Palm Inc. Wednesday reported it beat Wall Street’s estimates for second quarter fiscal 2001 earnings by one cent per share and immediately followed the announcement by unveiling a definitive agreement to acquire WeSync, a provider of group and wireless synchronization technologies for Palm OS-based handhelds, for $40 to $45 million in cash or stock.
“The Internet is increasingly going mobile, and people are just discovering the value of up-to-the-minute, real-time information on the go,” said Alan Kessler, chief operating officer of Palm’s Platform and Products division. “Wireless synchronization of information such as calendars, contact lists and corporate information is a huge growth area, and the acquisition of WeSync will give Palm an arsenal of talent and resources to apply to its platform and speed great products and services to market.”

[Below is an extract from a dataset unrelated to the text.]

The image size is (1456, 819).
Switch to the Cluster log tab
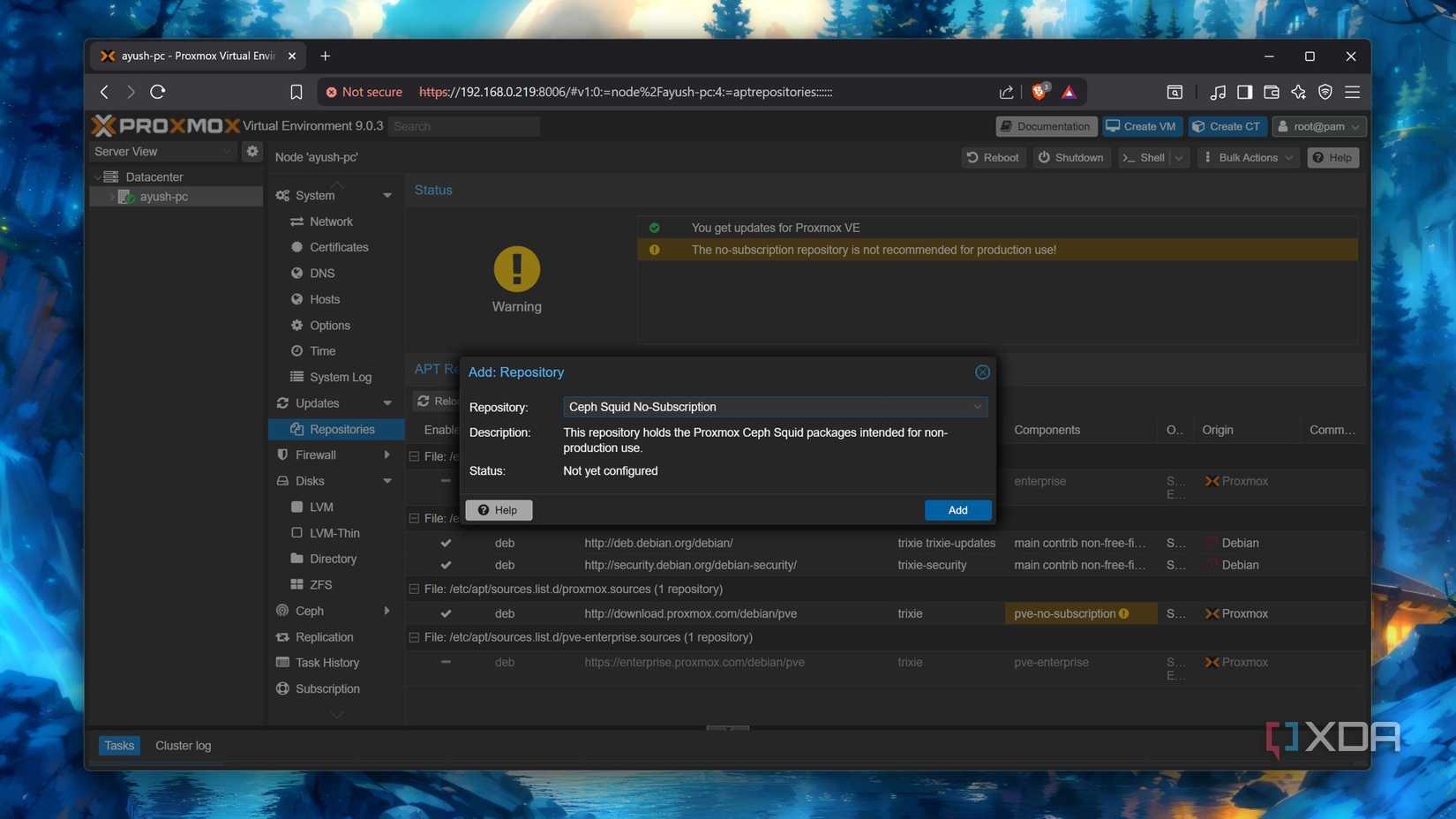183,746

Palm will determine whether to pay for the acquisition in cash or stock based on circumstances at the time of closing, which the company said it anticipates within its third fiscal quarter.
Palm said the acquisition has both short- and long-term upsides for Palm customers. In the immediate future, Palm has plans to incorporate WeSync Web properties and its capabilities with Palm’s AnyDay Web calendaring service. The company also said WeSync technology will add functionality to its MyPalm mobile personal portal, set to debut on Christmas Day. Palm said WeSync will help MyPalm users share calendar, address, database and other information within personal or professional communities.

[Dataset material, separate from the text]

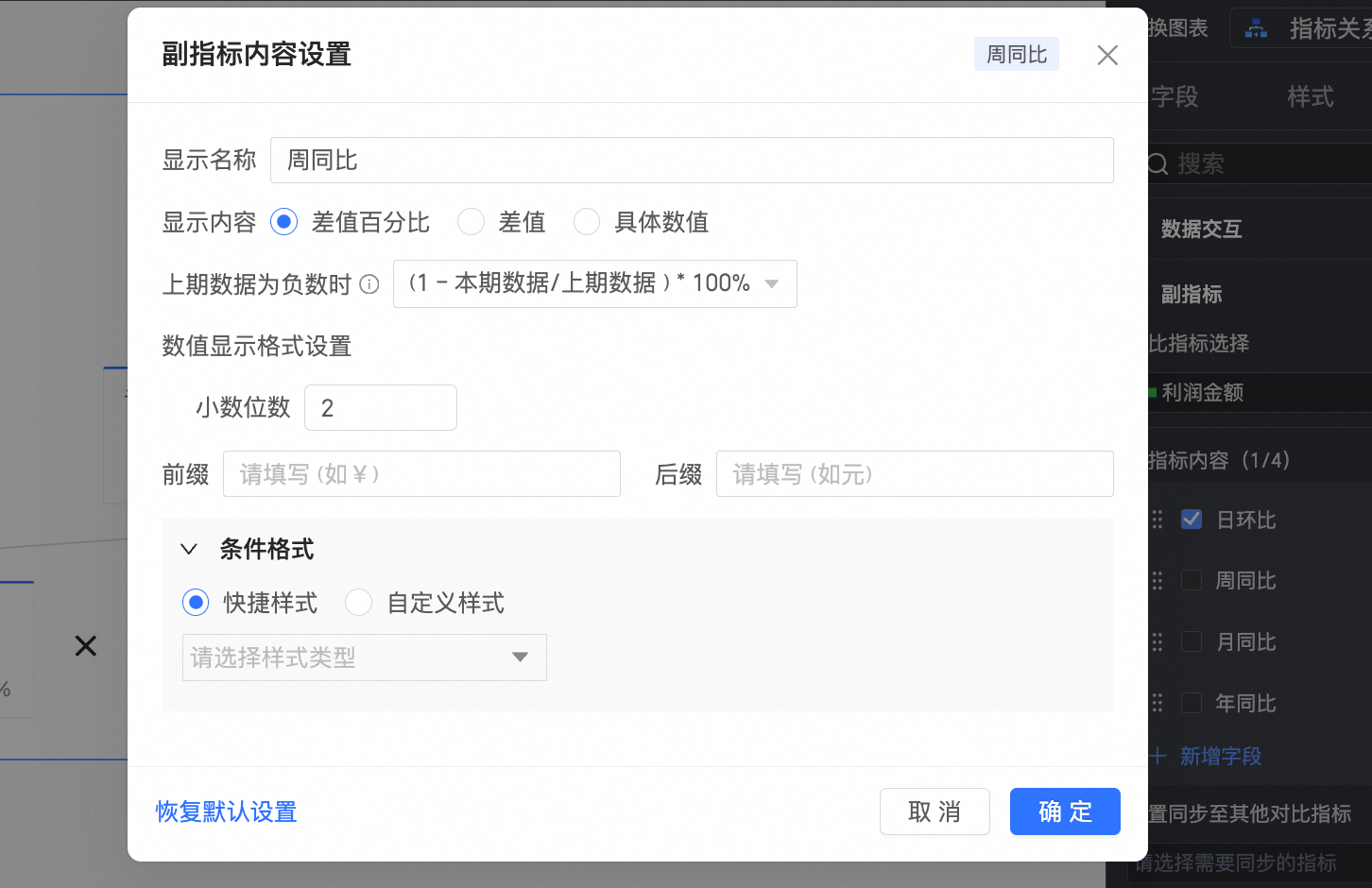Viewport: 1372px width, 888px height.
Task: Click the drag handle beside 日环比
Action: (x=1158, y=520)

Long-term, Palm said the addition of WeSync’s engineering talent will give Palm customers more capabilities around N-way, wireless and Web synchronization. The company plans to integrate WeSync’s technologies in those areas — including a synchronization protocol optimized to share information wirelessly — into the Palm platform in what it called a “technically elegant and robust way.” The company said that would allow it and its 13,000 registered developers to deliver new classes of workgroup applications.

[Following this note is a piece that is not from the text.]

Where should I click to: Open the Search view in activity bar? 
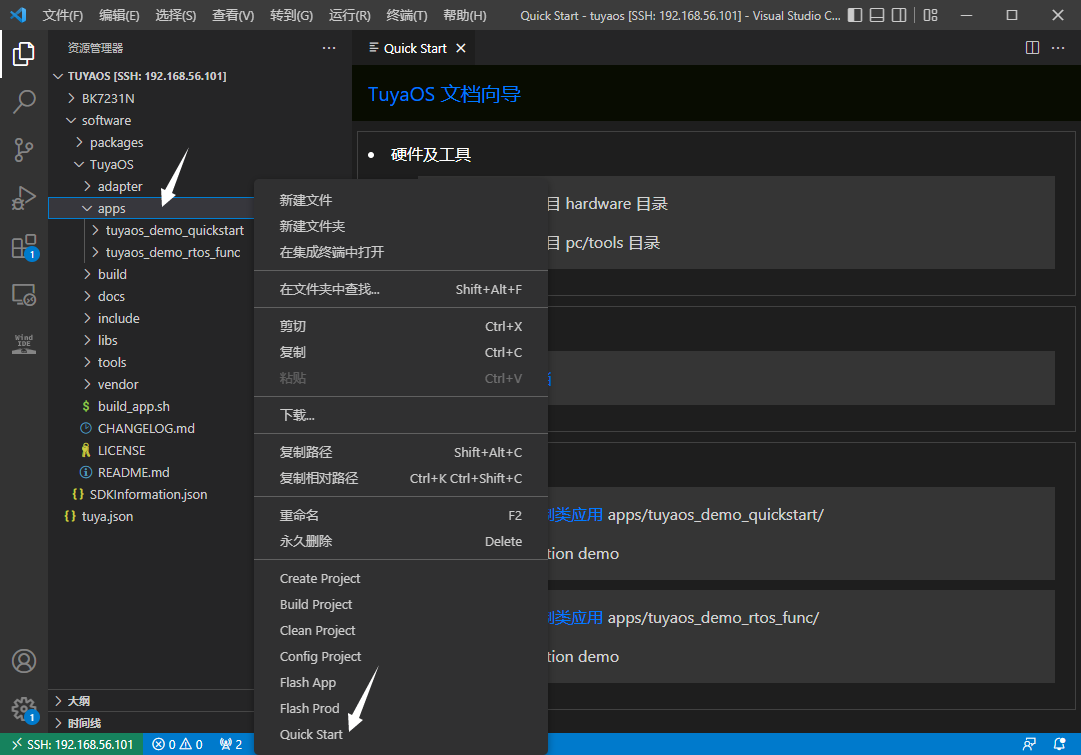24,101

“Wireless refreshing of Web-based content such as work-related and group schedules, and WeSync’s ability to wirelessly synch multiple users on multiple devices will yield important capabilities for Palm customers,” said Jim Forbes, senior analyst and producer of DemoMobile, a new annual mobile-computing technology show that first identified and featured WeSync. “In the short term, this acquisition will supercharge the potential of the MyPalm portal, the industry’s first Website portal specifically designed for handhelds. Over the longer term, WeSync’s technology has the potential to drive a new usage model and deliver important new features and workgroup applications for Palm handheld owners.”
WeSync’s 27 employees will remain based in Portland, Ore.
Palm’s financial report Wednesday marks its fourth straight quarter of triple digit sales growth. The company reported pro-forma net income of $27.5 million, about five cents per share, up from $15.5 million, about three cents per share, in the same period a year ago. Analysts were anticipating net income of four cents per share. Palm also reported revenue of $522.2 million, up 102 percent from $258.6 million for the same period last year.